■ **What needs to be done**: Rewrite the items from the line containing "At what coordinates" through the line containing "[x=220, y=8]", swapping "coordinates" for "position" and leaving everything else unchanged.
::: Entries :::
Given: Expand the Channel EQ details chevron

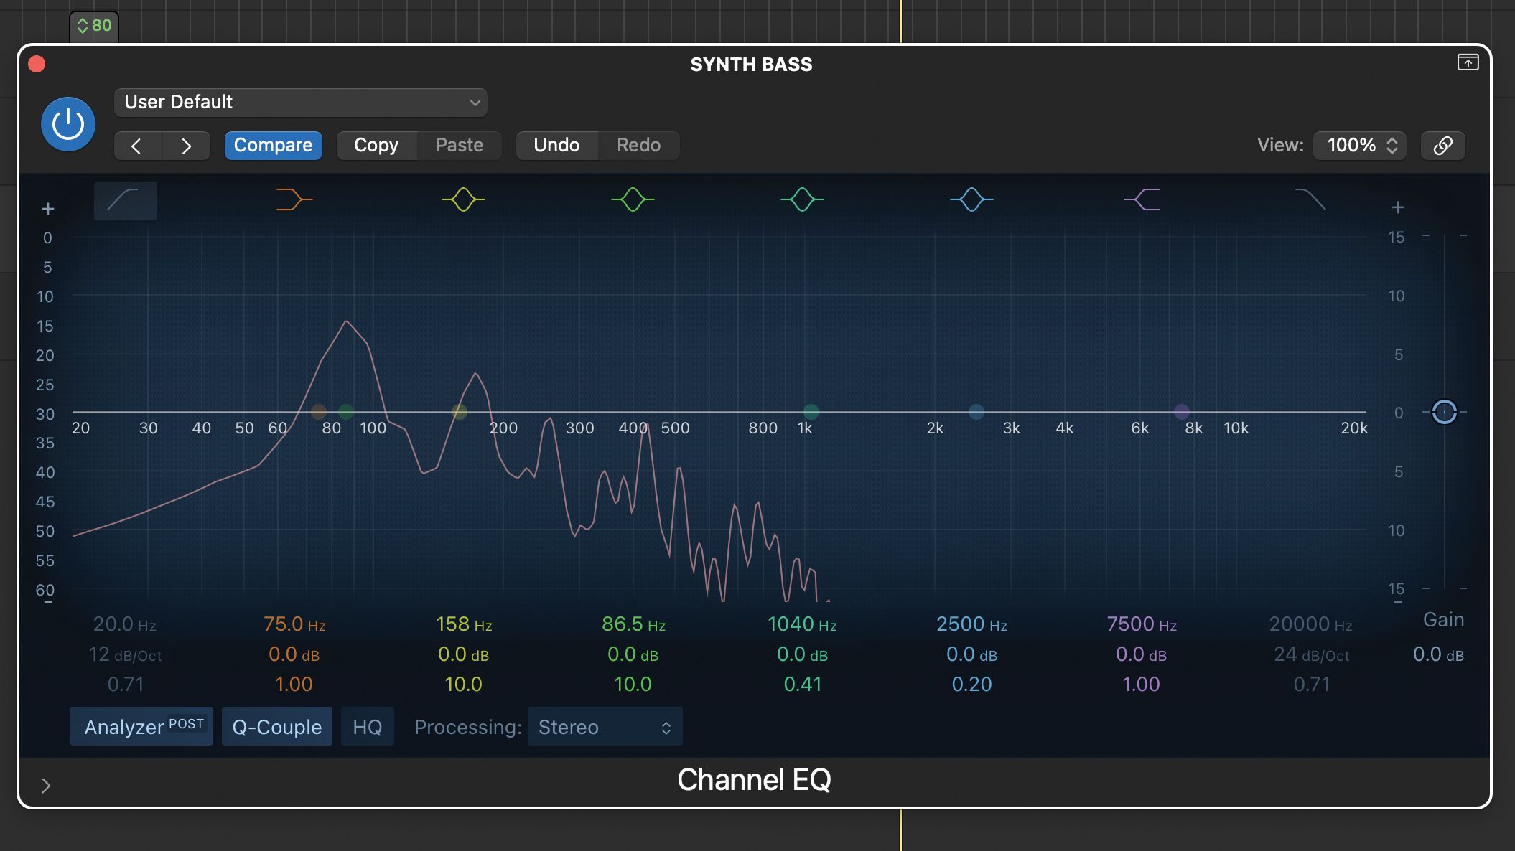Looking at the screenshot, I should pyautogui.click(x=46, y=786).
:::
::: Entries :::
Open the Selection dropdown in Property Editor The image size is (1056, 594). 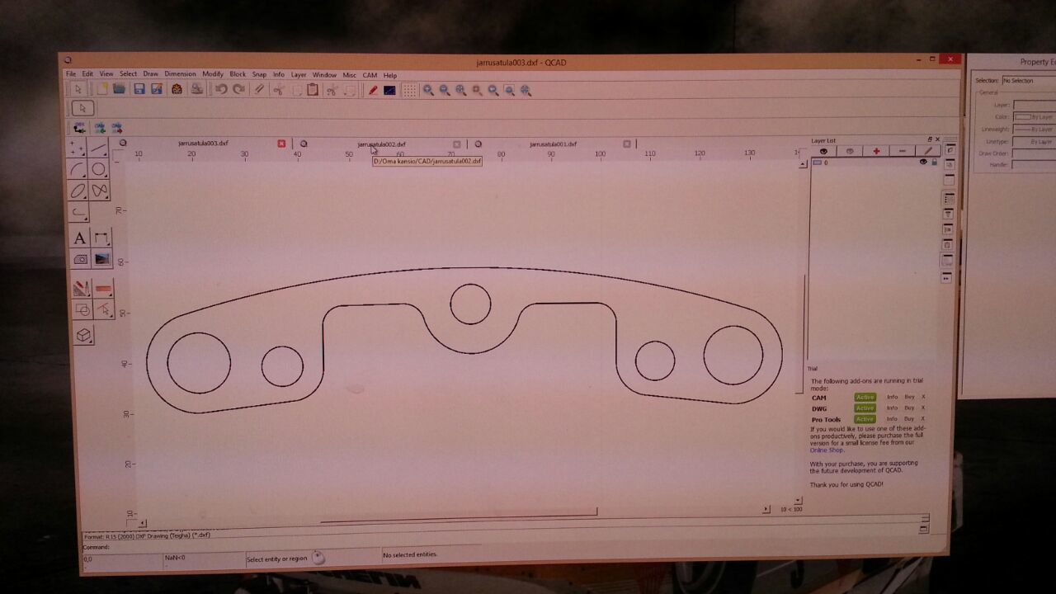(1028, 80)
:::
::: Entries :::
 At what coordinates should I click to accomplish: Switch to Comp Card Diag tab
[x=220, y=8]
:::
■ **The answer**:
 At what position should I click to accomplish: Switch to Comp Card Diag tab
[x=220, y=8]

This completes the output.